§ Task requirements: Retype every one of the rows below word for word, leaving the pictures out of your answer.

Word and item position data:

>> start

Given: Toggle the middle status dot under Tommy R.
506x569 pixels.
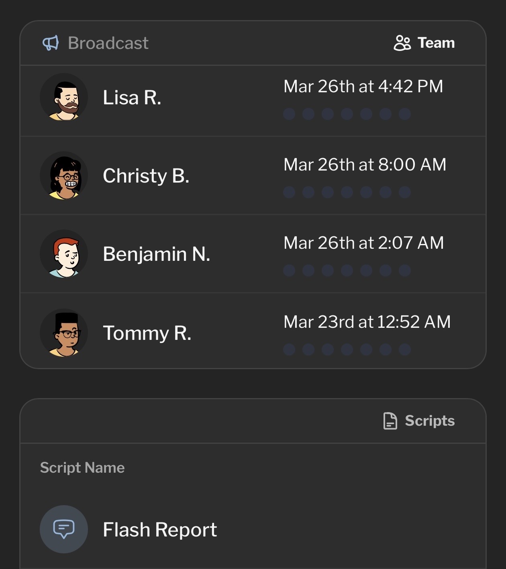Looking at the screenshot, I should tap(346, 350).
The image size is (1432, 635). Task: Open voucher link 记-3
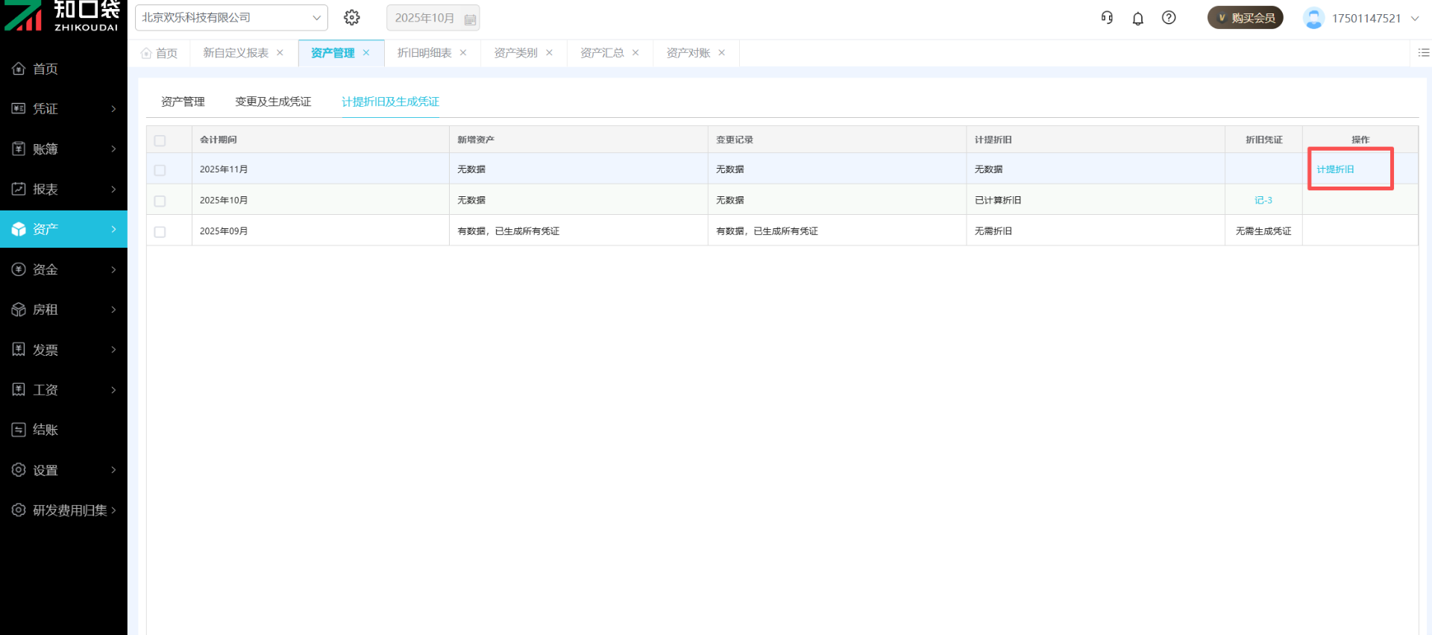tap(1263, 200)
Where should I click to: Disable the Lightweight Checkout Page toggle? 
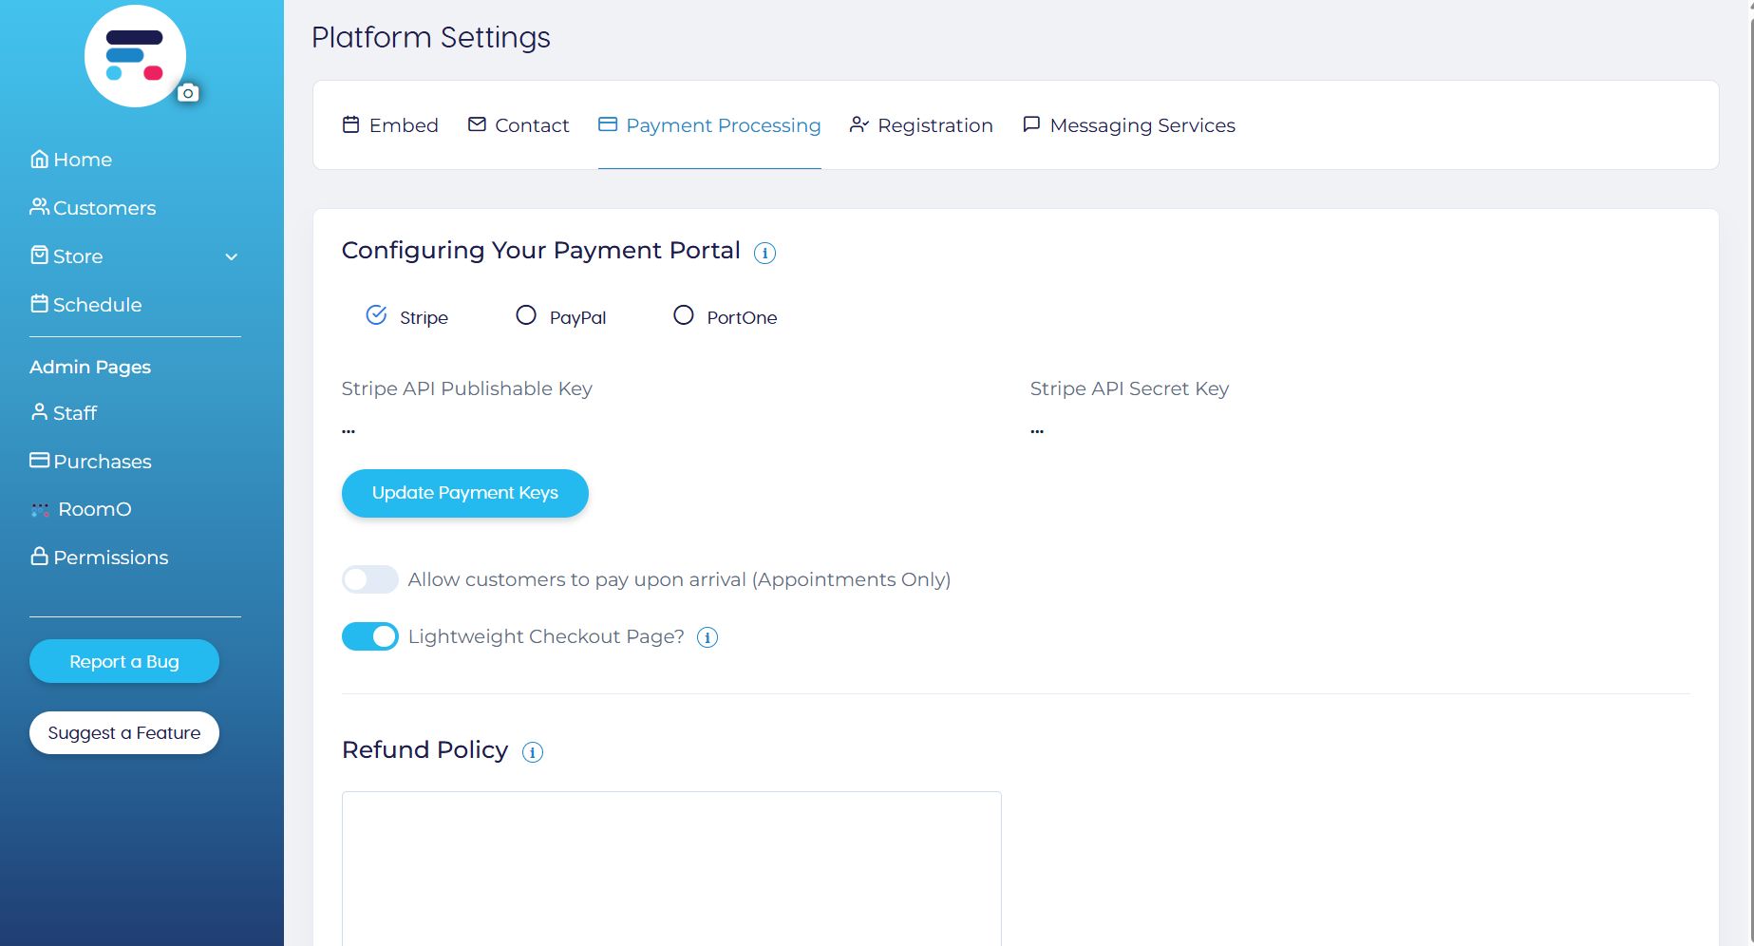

>> end

§ Output for this exercise:
Given: Toggle the middle status dot under Tommy R.
506x569 pixels.
Looking at the screenshot, I should tap(346, 350).
The image size is (1432, 635). Task: Open voucher link 记-3
tap(1263, 200)
Where should I click to: Disable the Lightweight Checkout Page toggle? 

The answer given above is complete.